Using electrodes placed on babies’ scalps, researchers at the University of Oxford have observed a signature pattern in brain activity that occurs less than a second after a painful event. In the report published yesterday (May 3) in Science Translational Medicine, the scientists used electroencephalography (EEG) to study these pain-associated signals in 72 infants, in the hopes of devising a more effective method to monitor pain in this age group.
Determining whether an infant is in pain is often a guessing game for doctors. When in distress, babies’ cries, squirms, and distorted facial expressions can be telling signs. However, these behaviors are not always reliable. “Similar behaviors occur when infants are not in pain, for example if they are hungry or want a cuddle,” lead author Rebecca Slater told Science News.
Slater’s team demonstrated that this brain signature appears to be pain-specific; it dampens in response to anesthetics and does not occur after non-painful stimuli, such loud noises or flashing lights.

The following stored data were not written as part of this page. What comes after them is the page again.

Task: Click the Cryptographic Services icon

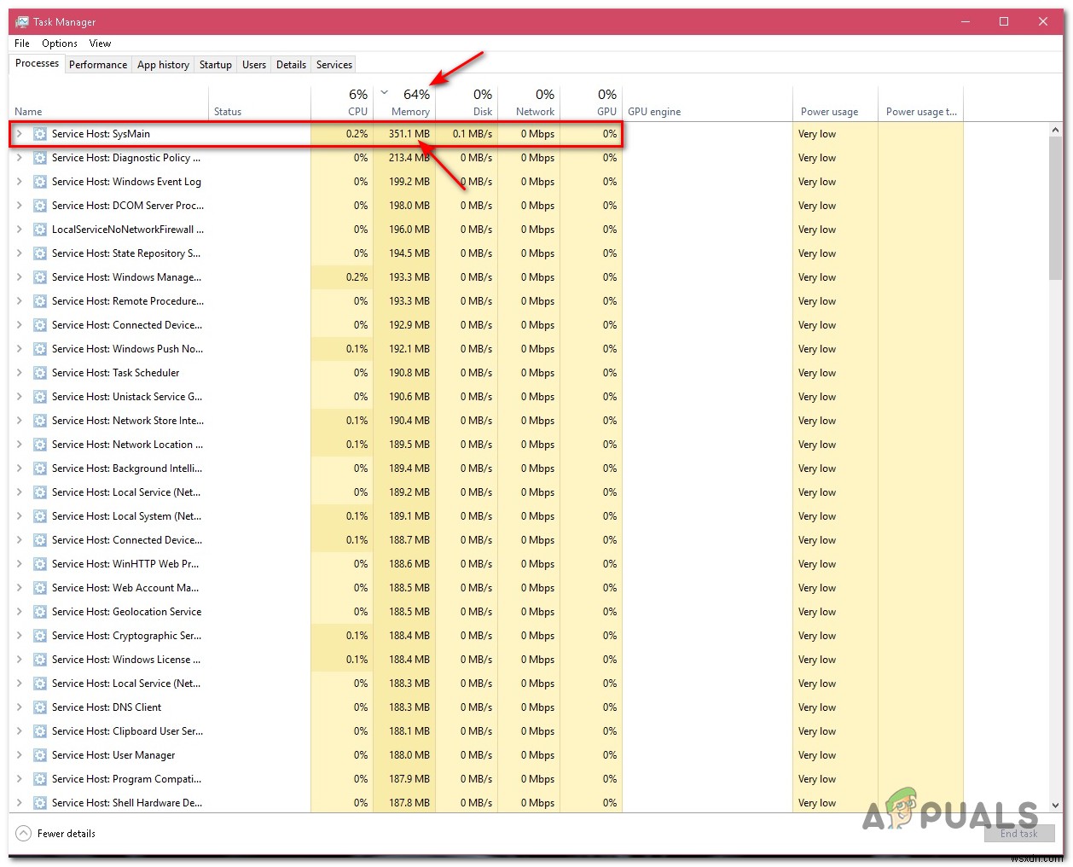Action: pyautogui.click(x=39, y=635)
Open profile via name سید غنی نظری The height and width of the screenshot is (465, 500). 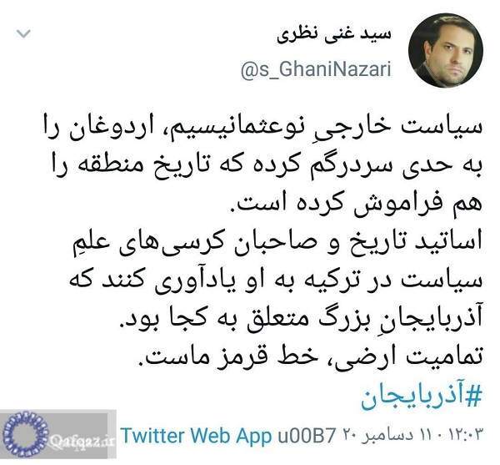pos(334,36)
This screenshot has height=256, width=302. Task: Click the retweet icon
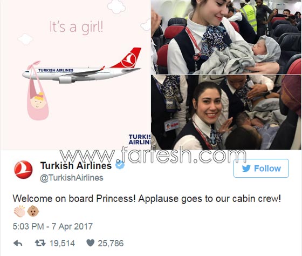tap(40, 243)
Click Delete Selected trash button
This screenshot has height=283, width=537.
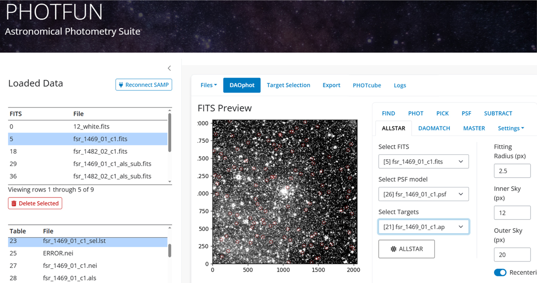click(35, 203)
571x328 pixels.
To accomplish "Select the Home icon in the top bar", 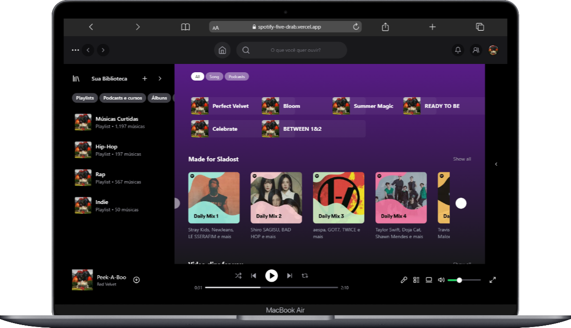I will pos(223,50).
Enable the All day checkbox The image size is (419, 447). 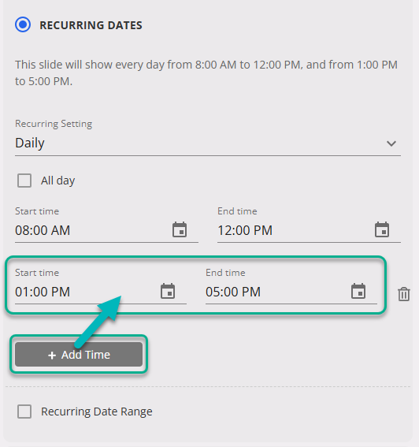tap(24, 181)
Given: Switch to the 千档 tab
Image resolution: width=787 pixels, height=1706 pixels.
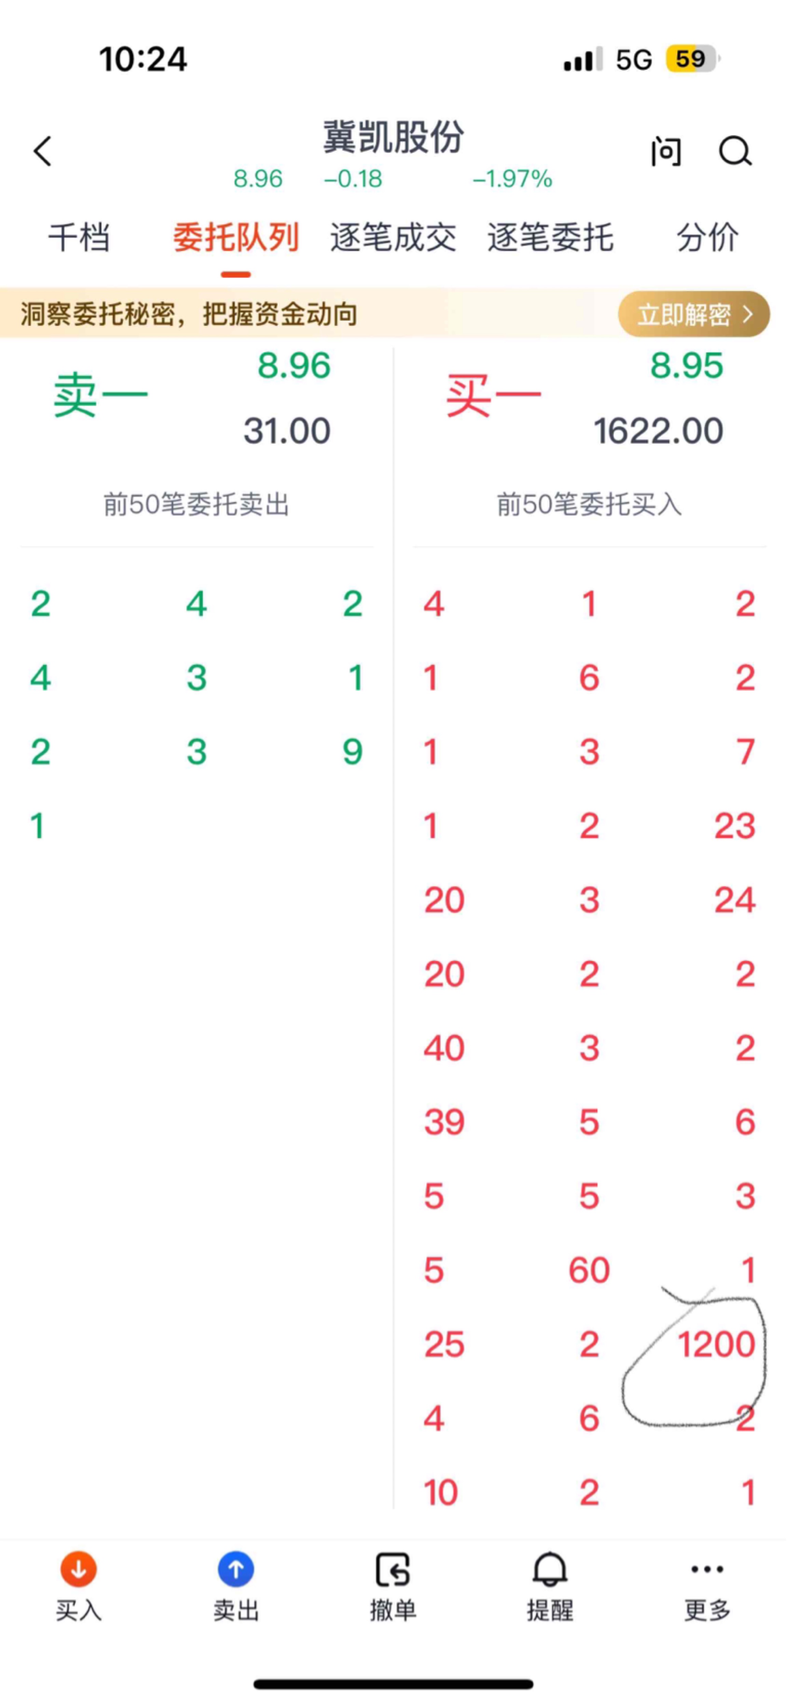Looking at the screenshot, I should 79,238.
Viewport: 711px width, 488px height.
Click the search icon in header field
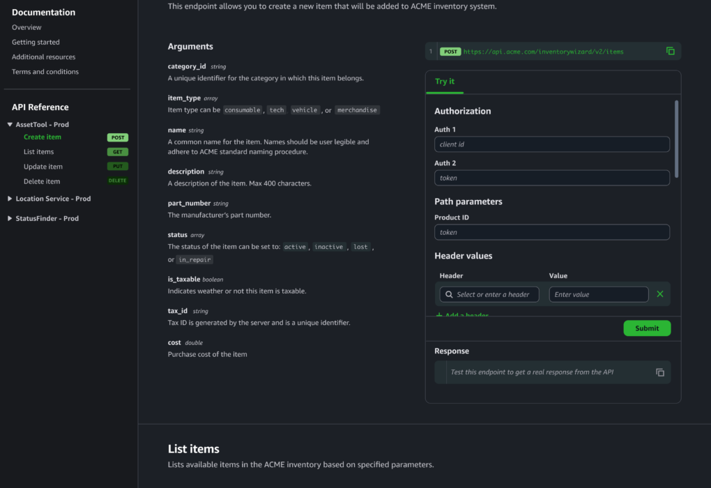(449, 295)
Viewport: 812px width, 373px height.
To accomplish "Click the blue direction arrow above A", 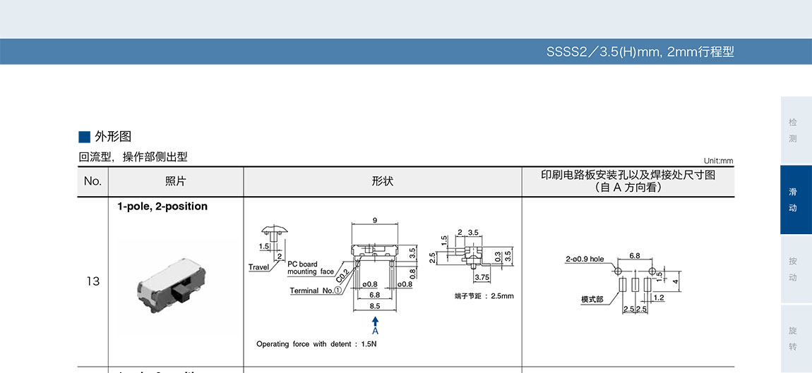I will 375,321.
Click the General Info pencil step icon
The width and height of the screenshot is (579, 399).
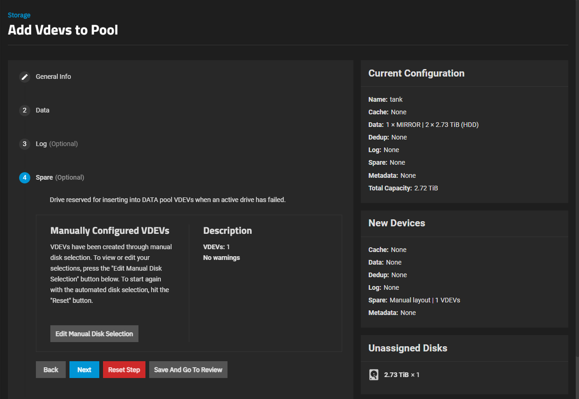click(25, 77)
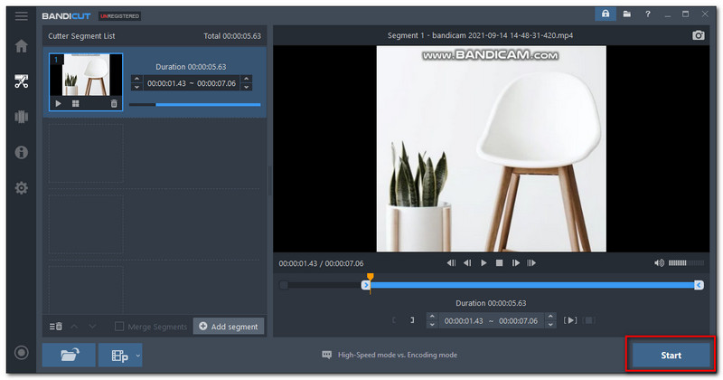Mute the audio with the speaker icon
The width and height of the screenshot is (723, 380).
659,263
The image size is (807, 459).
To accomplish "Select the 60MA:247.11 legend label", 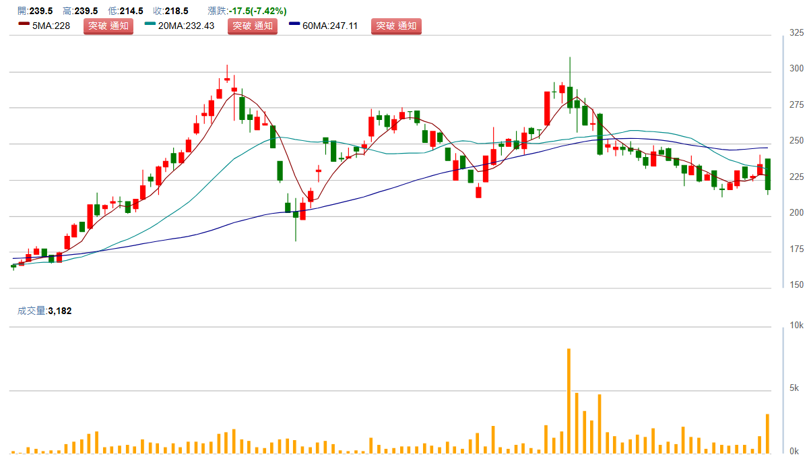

As STAT News reported, doctors use other objective measures, such as heart rate, to measure infant pain. This EEG signature is not meant to replace these other measures, but to add to them for a more-accurate assessment of pain specifically, rather than just general arousal. “At the end of the day, we are going to need a multi-modal pain assessment for babies that is going to include both behavioral and physiological [measures] as well as something like EEG,” Bonnie Stevens, a professor at the University of Toronto who was not involved in the study, told STAT.
The study is not without limitations, according to first author Caroline Hartley. “We think that further research is needed before you could use it [on an individual basis],” Hartley told STAT. For instance, in a subset of 28 babies, the brain signature accurately reflected infants’ pain behaviors only 68 percent of the time.
Nevertheless, the researchers hope that this method will be useful in future clinical trials and research studies. “We can now objectively measure pain-related brain activity and determine whether different pain-relieving drugs effectively reduce pain during essential medical procedures,” Slater told Scientific American.